As I get older I realize there actually isn’t much that old people have on the young. These days skills can be acquired at lightening speed, many young people have figured out the importance of networks in a way that most in my generation did not. There is one thing that age brings that is hard for the young – perspective. You can read about events all day long but that is not the same as living them. Characterizations of the ‘Moncton Miracle’ by the young today do not have the same texture as those served up by David Jonah or others that were actively involved at the front end in the 1980s.
Recently while cleaning out old files I came across a hard copy of this McKenna era report (New Brunswick at the Dawn of a New Century) on demography and how it would impact the province in the years ahead.

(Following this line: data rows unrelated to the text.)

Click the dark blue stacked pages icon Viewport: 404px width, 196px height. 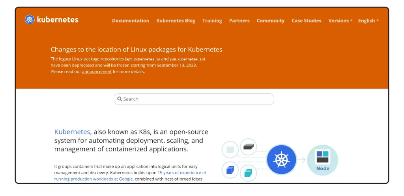click(x=230, y=170)
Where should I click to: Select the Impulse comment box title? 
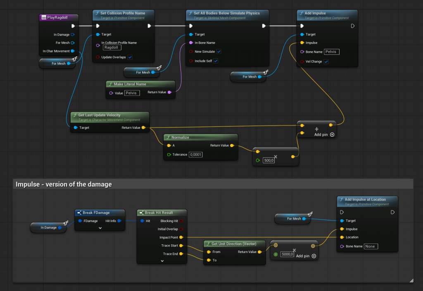click(x=64, y=184)
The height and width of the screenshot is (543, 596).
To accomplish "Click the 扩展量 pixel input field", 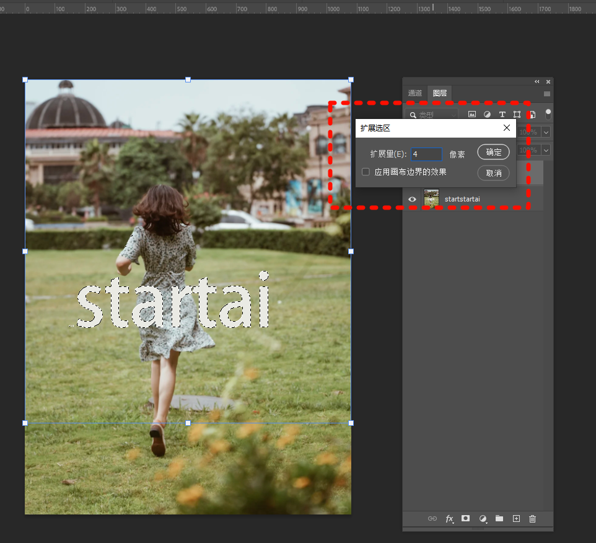I will tap(426, 154).
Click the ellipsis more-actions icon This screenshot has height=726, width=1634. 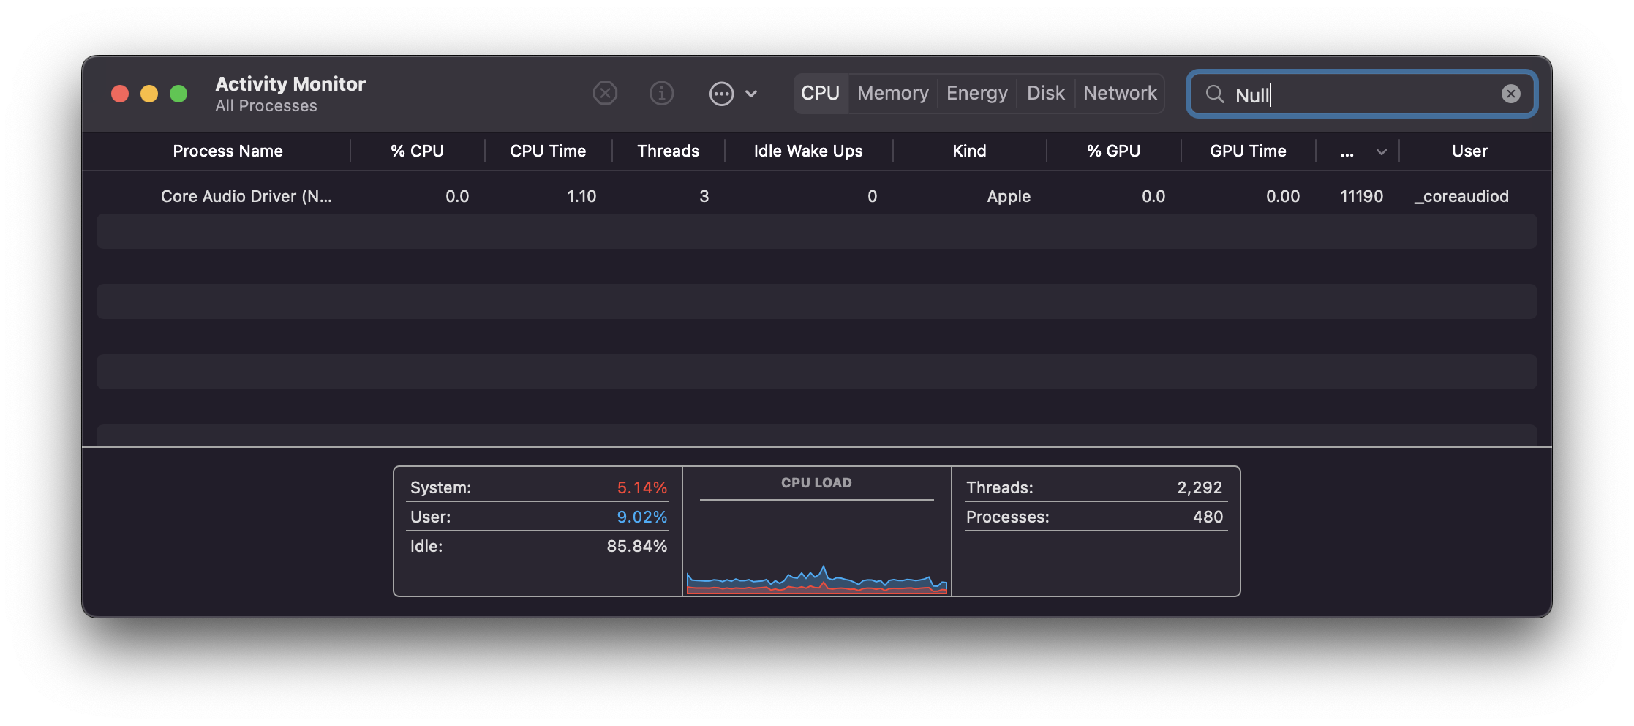pyautogui.click(x=721, y=94)
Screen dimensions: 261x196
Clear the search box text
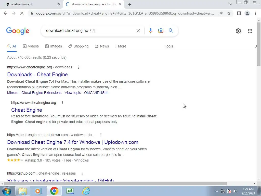[138, 31]
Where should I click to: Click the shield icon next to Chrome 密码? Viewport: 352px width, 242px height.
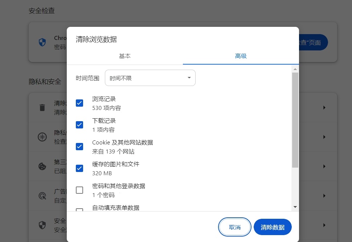pos(42,42)
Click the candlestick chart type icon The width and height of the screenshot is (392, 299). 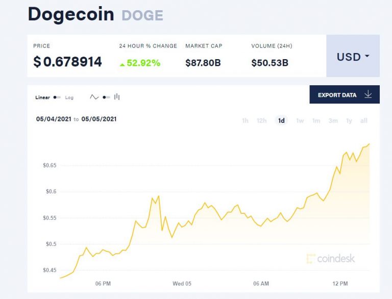click(x=117, y=97)
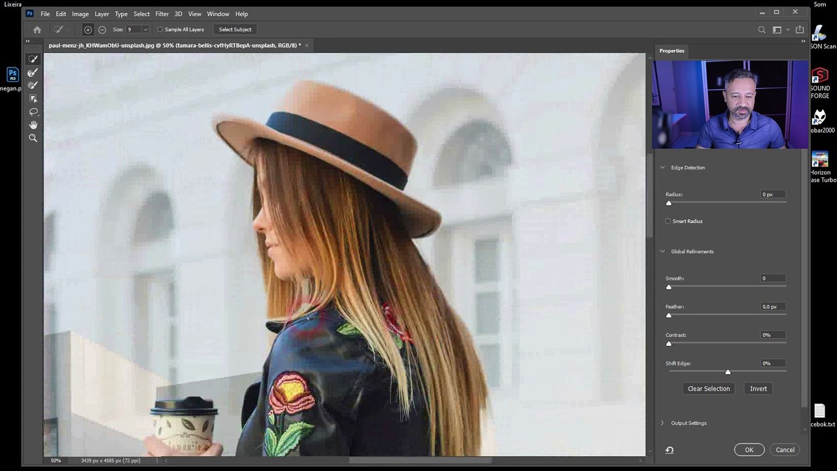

There are a few fun facts in this report. It states, for example, that the per capita costs for publicly funded health care in New Brunswick for those 85+ was a shocking $477 in 1995 – more than double (!) the overall per capita costs. According to the Bank of Canada inflation calculator $477 in 1995 would be the same as $713 in 2017. Guess how much the per capita costs for 85+ health care are today? Depending on your data source – around $12,000 per 85+ person. Don’t even think about projecting this growth rate out over the next 20 years or you will be immersed in a Richard Saillantian world of cliffs and cleavages.
But what is most striking is what is not said in this report. They set up a select committee of the Legislature – delve into the big issues – the global desire to moderate or reduce population, the fact that Canada will need 500,000 immigrants per year by 2030 – a target by the way we are well on the way to hitting nationally – all of the major drivers of New Brunswick’s demographics – and then virtually no recommendations – only vague statements about need to come up with innovative solutions, etc.
In the 1995 Throne Speech, McKenna stated “dramatic demographic changes are ahead, creating risks for the unprepared and opportunity for the far-sighted” and “New Brunswick will be ready for the twenty-first century.”
I can’t help thinking as my mother used to say “there is many a slip between the cup and the lip”.